Beyond those first hours, treatment depends on which organs are failing. Patients may need mechanical ventilation for lung failure, dialysis for kidney failure, or medications to support heart function. The goal throughout is to keep oxygen flowing to tissues while the antibiotics work to control the underlying infection.
Life After Sepsis
Surviving sepsis is not the same as recovering from it. Up to 50% of sepsis survivors develop post-sepsis syndrome, a collection of physical and psychological problems that can persist for months or years. Physical symptoms include crushing fatigue, muscle and joint pain, shortness of breath, reduced organ function, repeat infections, poor appetite, and difficulty sleeping. Some survivors experience hair loss or skin rashes.
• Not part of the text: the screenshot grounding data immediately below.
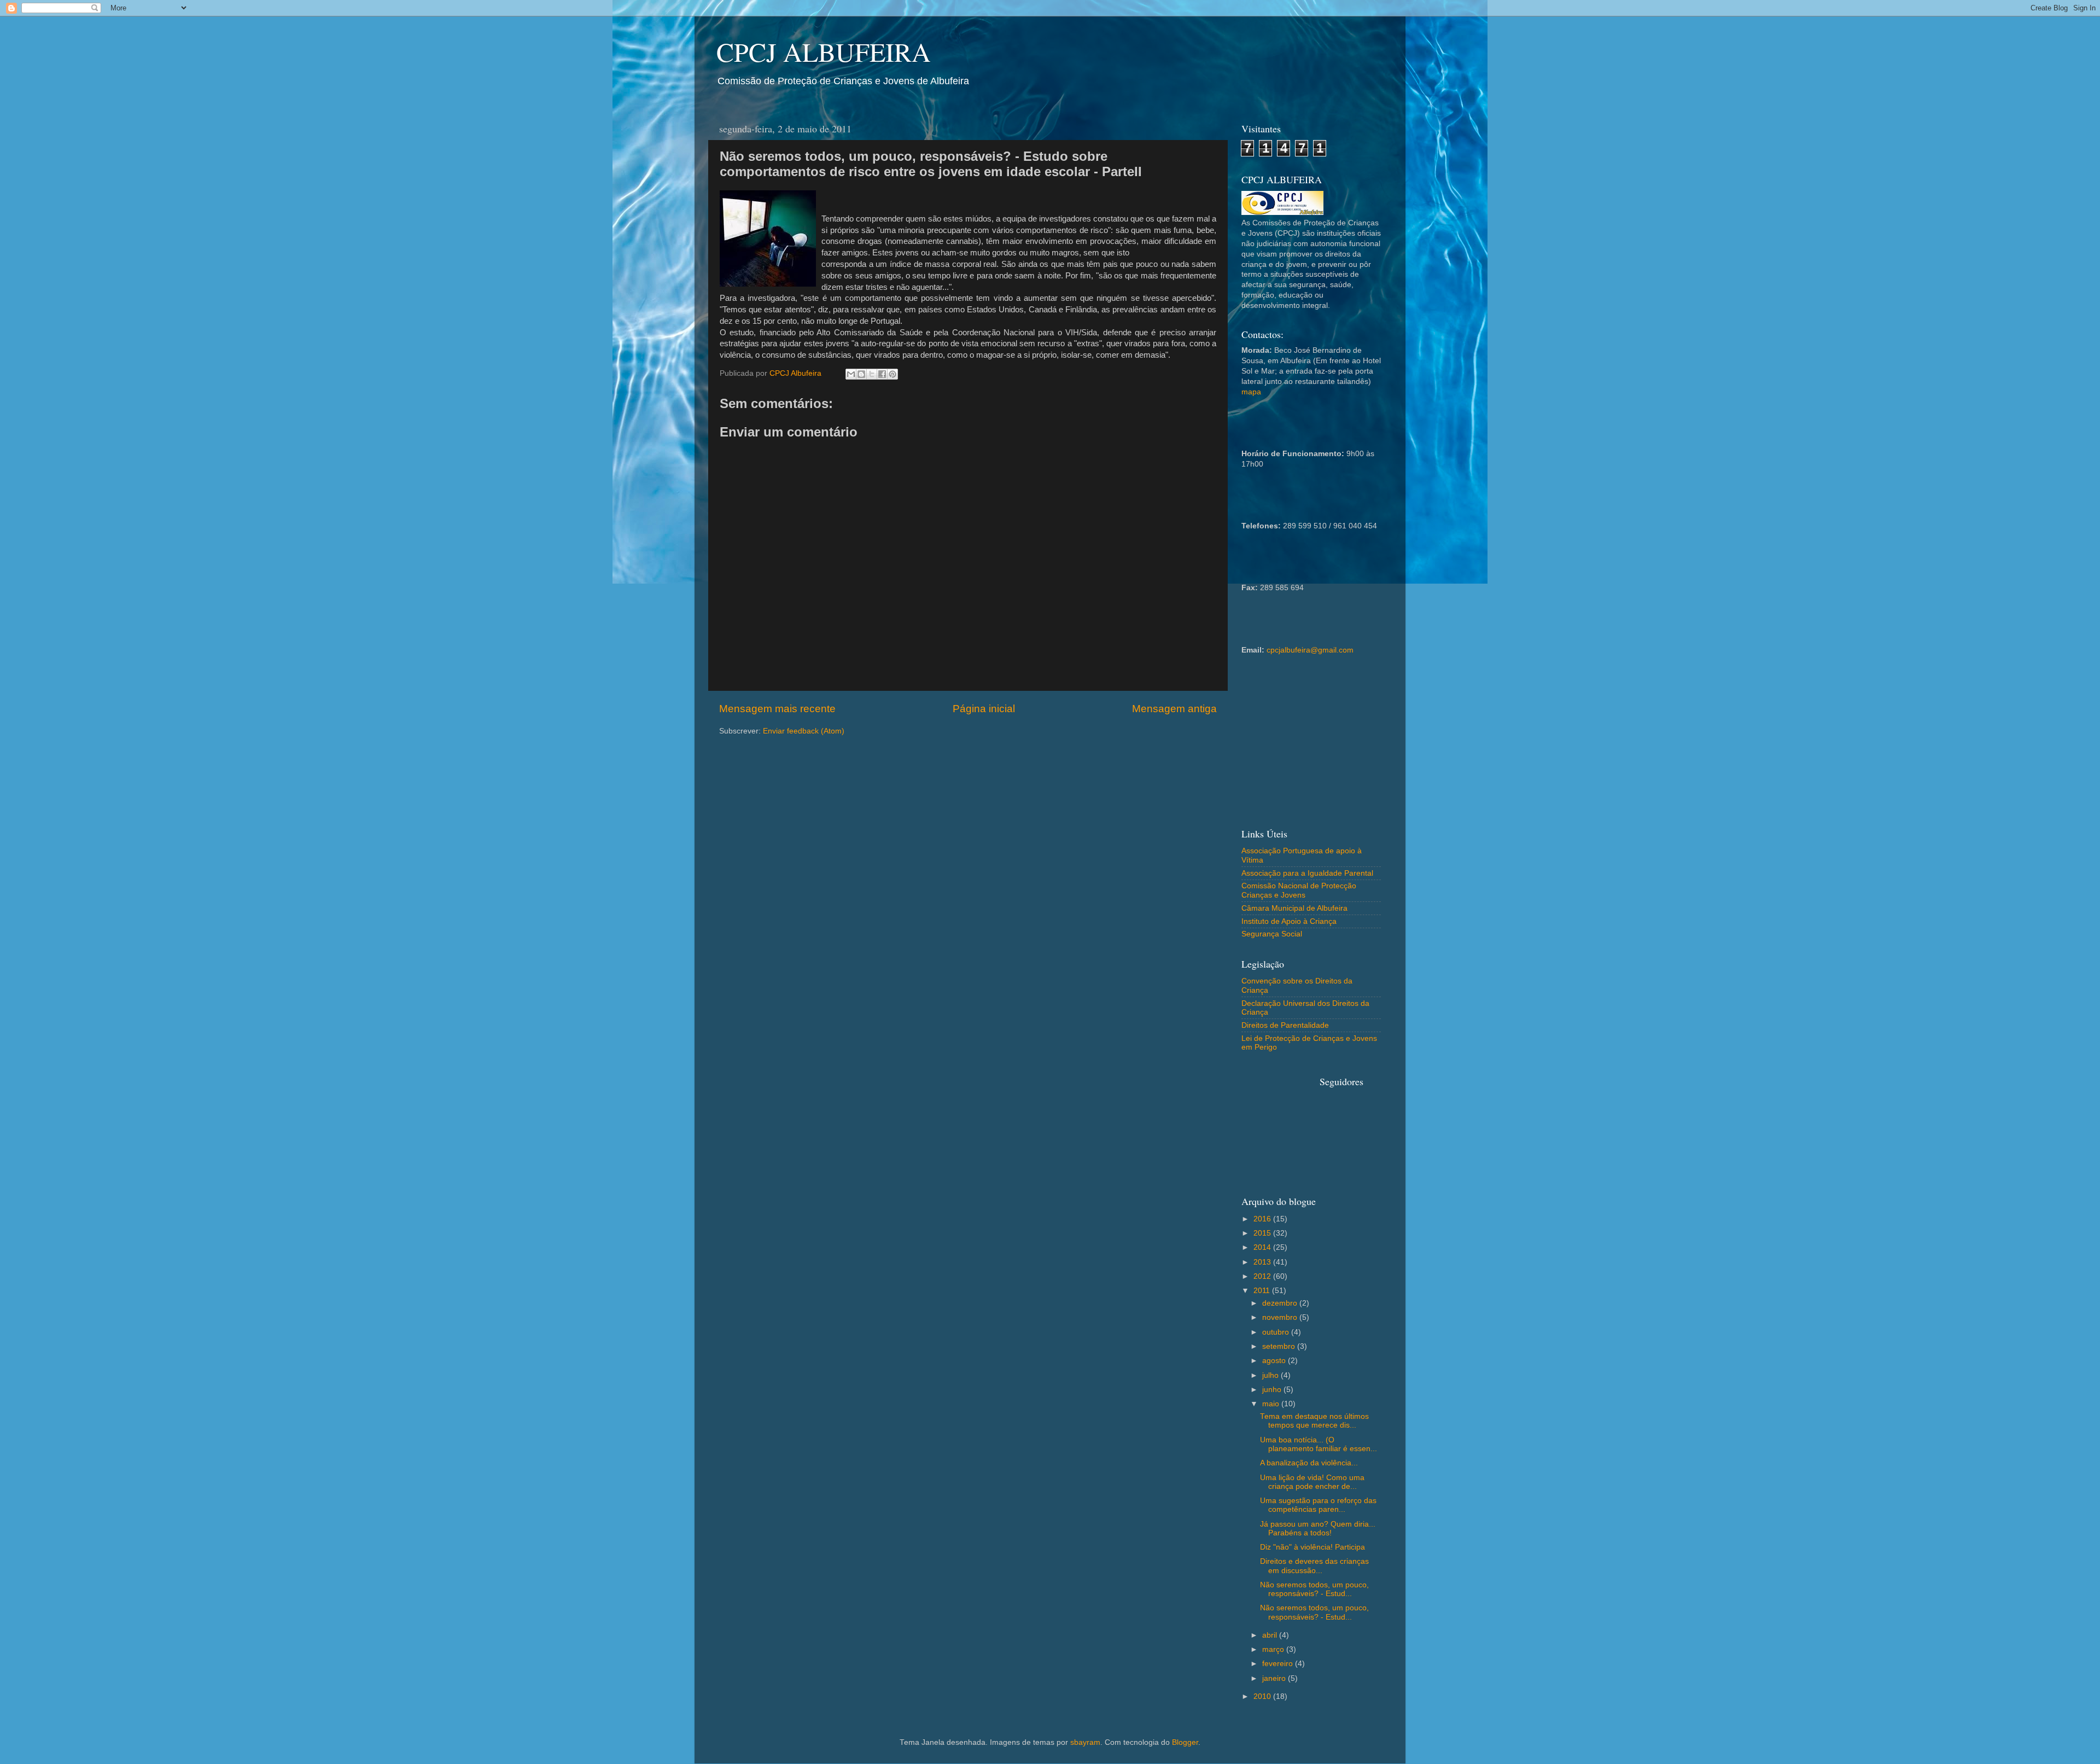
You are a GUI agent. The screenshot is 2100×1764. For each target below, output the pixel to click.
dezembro (1280, 1303)
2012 (1263, 1276)
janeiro (1275, 1678)
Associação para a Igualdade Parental (1307, 873)
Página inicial (984, 708)
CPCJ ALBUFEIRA (823, 51)
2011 (1262, 1290)
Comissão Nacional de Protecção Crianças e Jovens (1298, 890)
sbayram (1085, 1742)
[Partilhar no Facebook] (882, 374)
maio (1271, 1404)
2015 (1263, 1233)
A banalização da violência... (1309, 1463)
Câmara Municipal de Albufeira (1294, 908)
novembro (1280, 1317)
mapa (1251, 392)
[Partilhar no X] (871, 374)
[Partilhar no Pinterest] (892, 374)
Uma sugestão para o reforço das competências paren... (1318, 1505)
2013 (1263, 1262)
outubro (1276, 1332)
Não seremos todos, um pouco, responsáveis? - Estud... (1314, 1589)
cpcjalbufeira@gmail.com (1310, 650)
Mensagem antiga (1174, 708)
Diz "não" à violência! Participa (1312, 1547)
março (1274, 1649)
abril (1270, 1635)
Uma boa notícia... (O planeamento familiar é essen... (1318, 1444)
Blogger (1185, 1742)
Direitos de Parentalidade (1285, 1025)
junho (1273, 1389)
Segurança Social (1271, 934)
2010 (1263, 1696)
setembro (1279, 1346)
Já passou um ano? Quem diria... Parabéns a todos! (1317, 1528)
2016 (1263, 1219)
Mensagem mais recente (777, 708)
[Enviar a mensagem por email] (850, 374)
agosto (1275, 1361)
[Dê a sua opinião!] (861, 374)
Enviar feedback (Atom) (803, 731)
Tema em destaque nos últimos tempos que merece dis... (1314, 1420)
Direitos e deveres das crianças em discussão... (1314, 1565)
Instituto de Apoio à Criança (1289, 921)
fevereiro (1278, 1664)
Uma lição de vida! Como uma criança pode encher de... (1312, 1482)
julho (1271, 1375)
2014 (1263, 1247)
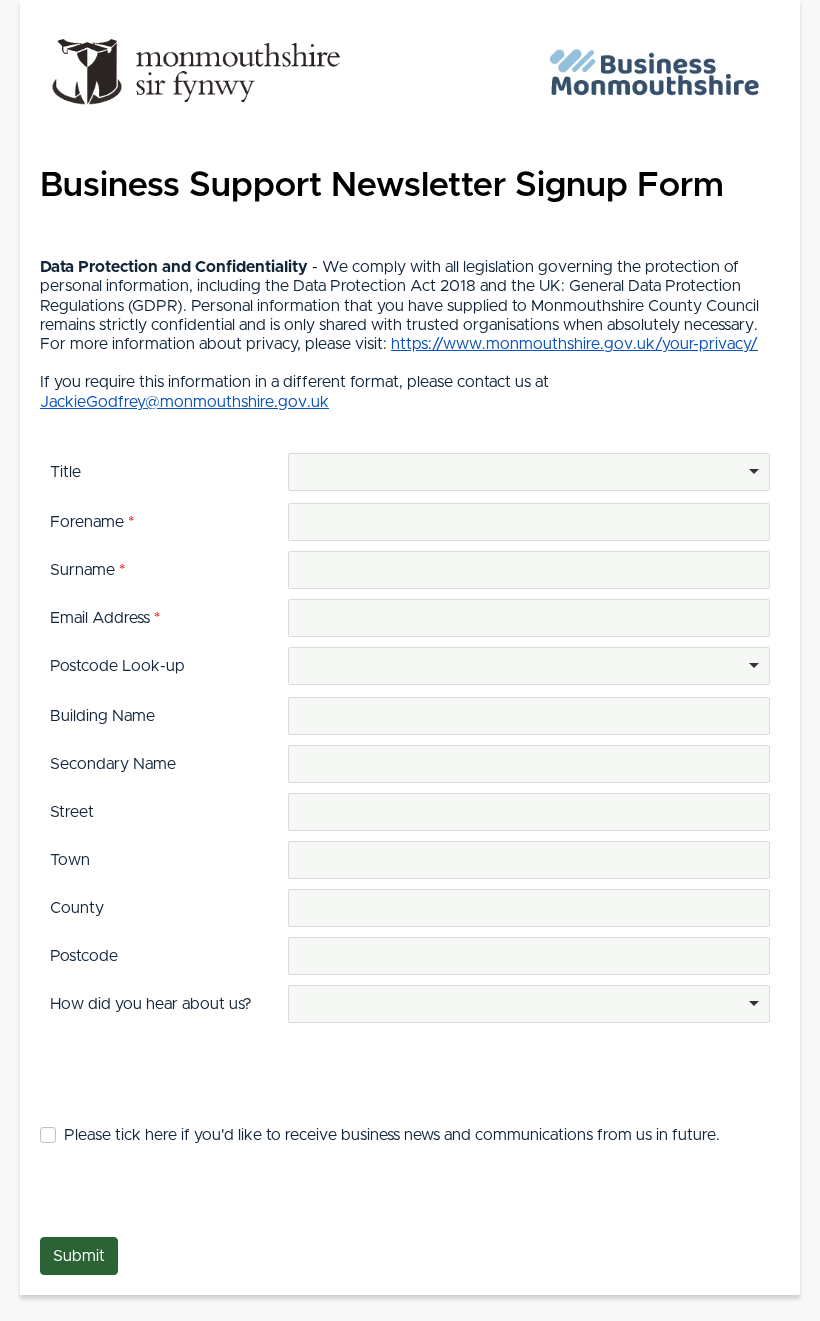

The cognitive and emotional toll can be equally severe. About one in six survivors report lasting difficulty with memory, concentration, and decision-making. Depression, PTSD, panic attacks, nightmares, and flashbacks are common. Many people describe feeling like a different person after sepsis, struggling with tasks that were effortless before their illness. These symptoms are not signs of personal weakness. They reflect the real biological damage that widespread inflammation inflicts on the brain and body.